:: YOUR ASSIGNMENT ::
Extract the final stretch of the data: the line that contains "Image resolution: width=1366" and every line after it, unaltered, and no other lines.

:: DATASET ENTRIES ::
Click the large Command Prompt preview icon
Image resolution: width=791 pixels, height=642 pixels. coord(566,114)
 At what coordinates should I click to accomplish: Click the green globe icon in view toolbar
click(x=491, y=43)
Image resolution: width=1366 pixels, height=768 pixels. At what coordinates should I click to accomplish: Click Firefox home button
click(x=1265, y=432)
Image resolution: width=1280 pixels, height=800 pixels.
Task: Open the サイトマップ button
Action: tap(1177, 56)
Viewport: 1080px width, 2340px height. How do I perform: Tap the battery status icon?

:: COMPLETED EXERCISE ::
Image resolution: width=1366 pixels, height=768 pixels. At what coordinates should I click to accomplish: Click Firefox home button
click(x=1265, y=432)
Image resolution: width=1280 pixels, height=800 pixels.
Task: Open the サイトマップ button
Action: tap(1177, 56)
Viewport: 1080px width, 2340px height. How do I perform: Tap the battery status icon?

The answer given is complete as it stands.